Does Louisiana recognize same-sex marriages?

James Gramham Law Offices Rule

Generally, if you and your LGBTQ+ partner were married after the Obergefell decision, your marriage should be recognized in Louisiana – whether you were married here or in another US state. Spouses can also divorce if they were married after the Supreme Court’s 2015 decision.

Whether your marriage will be recognized, and whether you can divorce, is more problematic if you were married in another state before the Obergefell ruling. If you entered into a civil union without a formal marriage license, you could marry in Louisiana. You likely will not be able to be divorced because your civil union will not be recognized as a marriage.

Same sex couple

What issues are involved in an LGBTQ+ divorce in New Orleans?
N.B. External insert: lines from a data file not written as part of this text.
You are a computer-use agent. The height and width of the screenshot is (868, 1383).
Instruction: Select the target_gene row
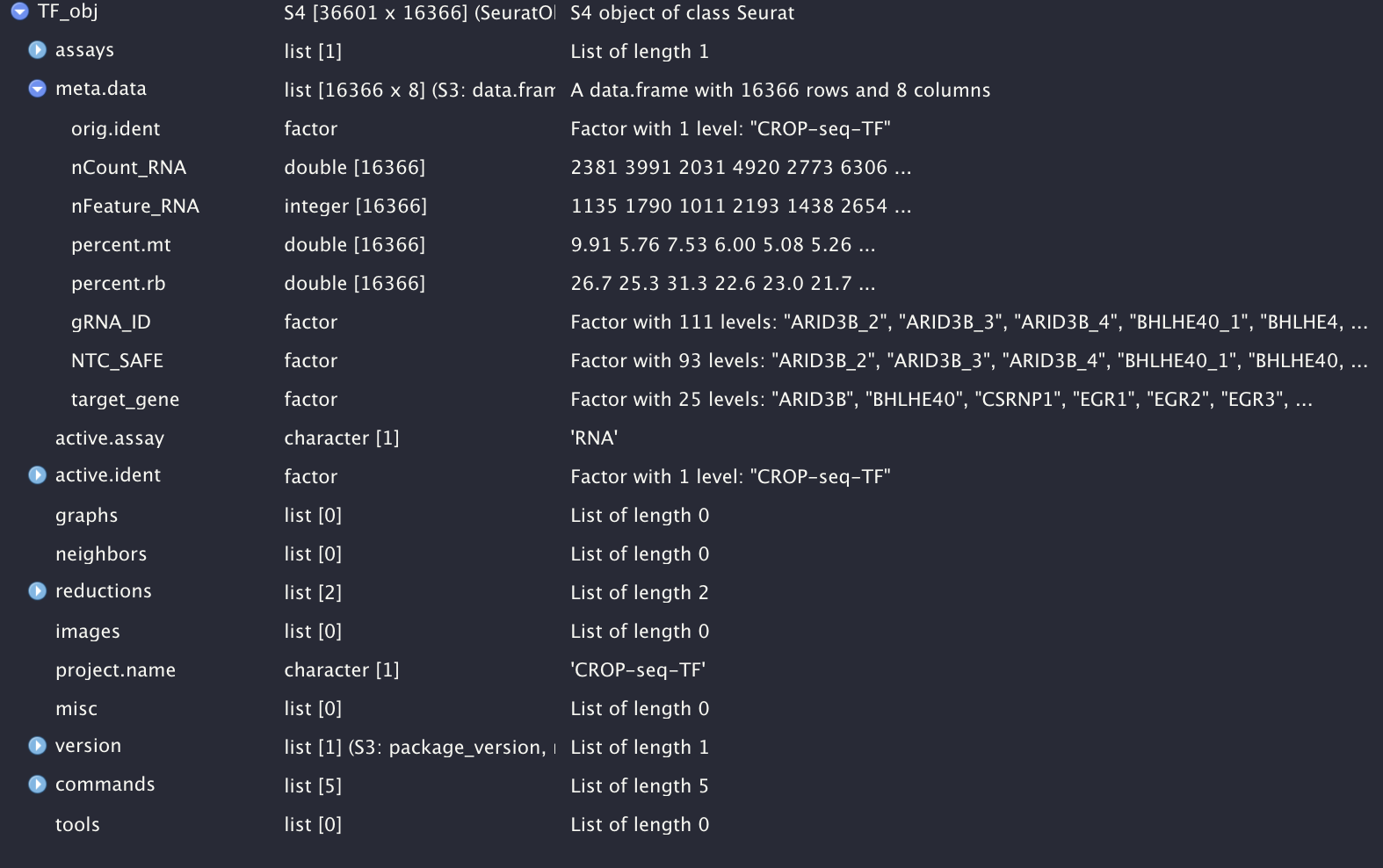point(125,399)
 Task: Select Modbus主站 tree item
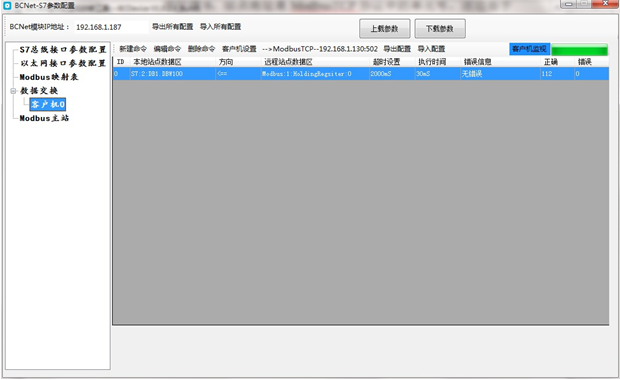(44, 118)
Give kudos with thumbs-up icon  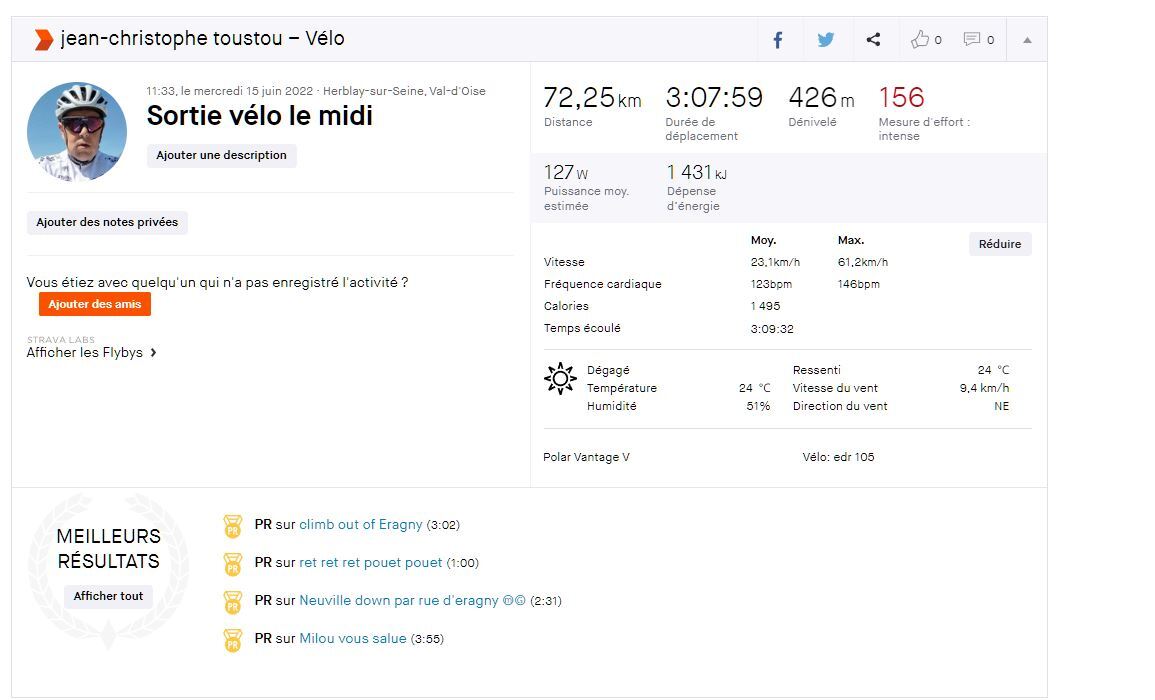920,40
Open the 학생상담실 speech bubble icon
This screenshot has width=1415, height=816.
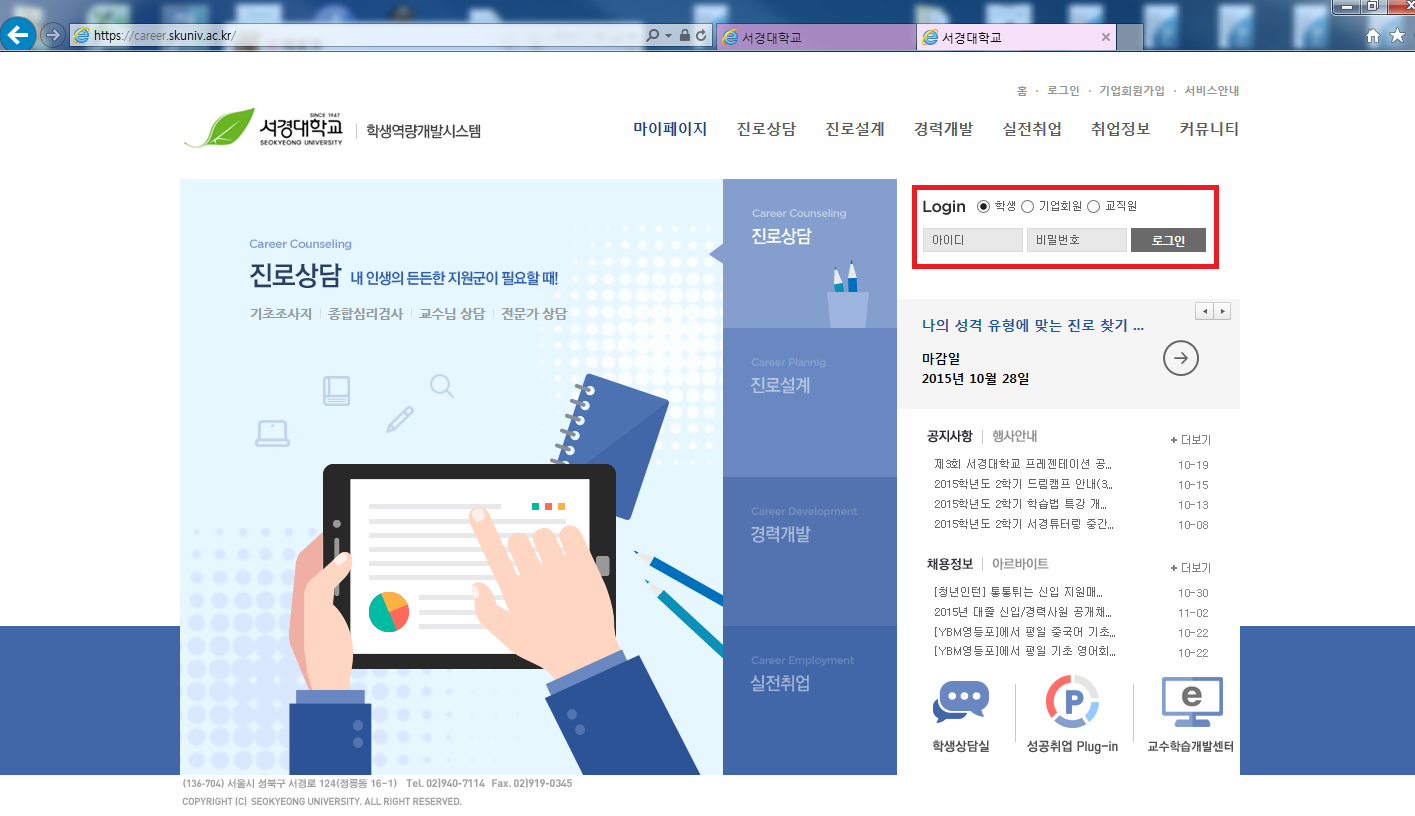(x=960, y=700)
As we discussed above, marriages taking place after the Obergefell ruling can be dissolved through a divorce. Civil unions in other states likely won’t be honored. When Louisiana won’t recognize a pre-Obergefell marriage, you can’t divorce or seek spousal support. However, with the help of a family law attorney, LBGTQ+ parents generally can seek custody and child support regardless of whether they were married.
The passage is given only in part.